Variable background intensity

I’m something of a novice user and have recently run into a problem related to variable background illumination in different wells. The basic principle behind my algorithm is that objects with pixel intensities above a pre-determined threshold are classified as positive, and those below it are classified as negative. The majority of wells have a similar range of pixel intensities for positive and negative cells, but a handful of wells (10-15% of wells in a 384-well plate) have elevated background intensities, leading to classification of non expressing cells as positive.

I’m curious if there is a way to standardize the pixel intensities for each respective image such that the range of intensities between a normal and high background image would be roughly the same.

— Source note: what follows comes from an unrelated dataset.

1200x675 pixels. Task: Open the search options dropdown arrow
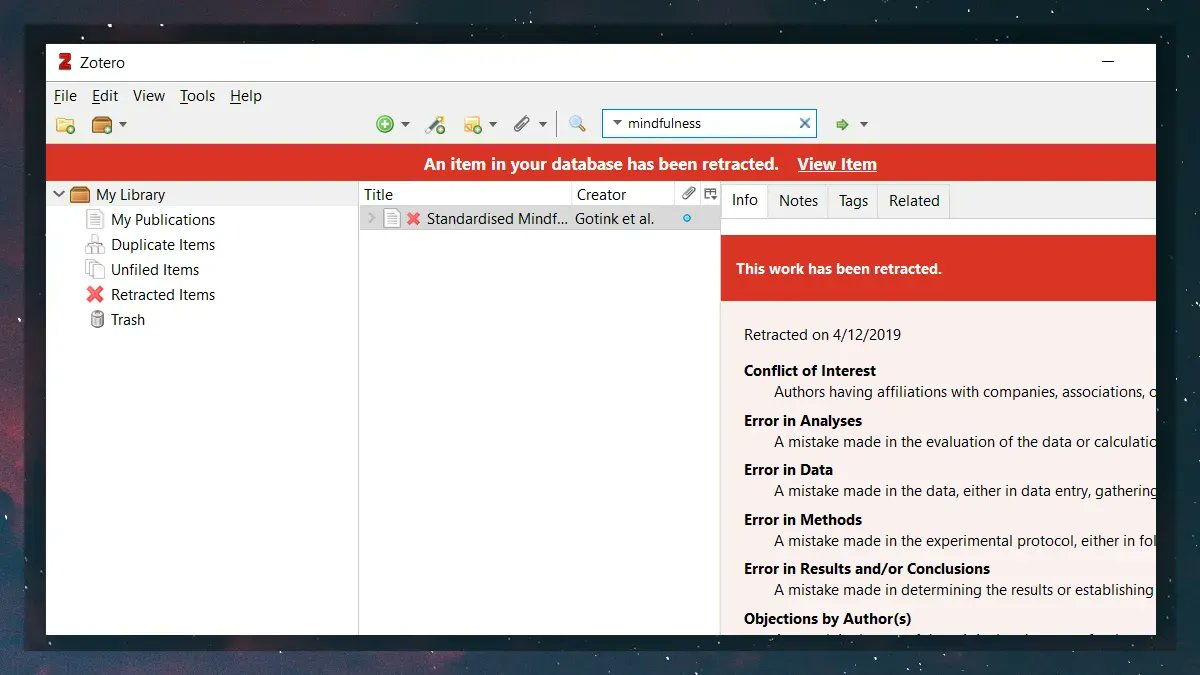618,123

Thanks in advance for any assistance!

The short answer is yes, you could probably use some combination of MeasureImageIntensity and Rescale modules to do this; the caveat is that I don’t think that’s at all advisable. Is there a reason why you are trying to use an absolute intensity threshold rather than using a thresholding method like Otsu, RobustBackground, etc to make your determination?

Another option is to use CorrectIlluminationCalculate (and then CorrectIlluminationApply) using the “each image” option, prior to identifying objects or measuring anything. This would likely get your images into a reasonable range relative to each other such that subsequent measures of ‘positive’ and ‘negative’ are more reasonable. It does introduce a major potential for error, though, so you need to use caution - you could read the help for those modules to understand why.

(If you were just asking about identifying objects, you could indeed use an automated thresholding method as Beth suggests, but I think you are wanting to use FilterObjects (or Classify) to classify each already-identified object as positive and negative, and this is where you need the pipeline to be more flexible?)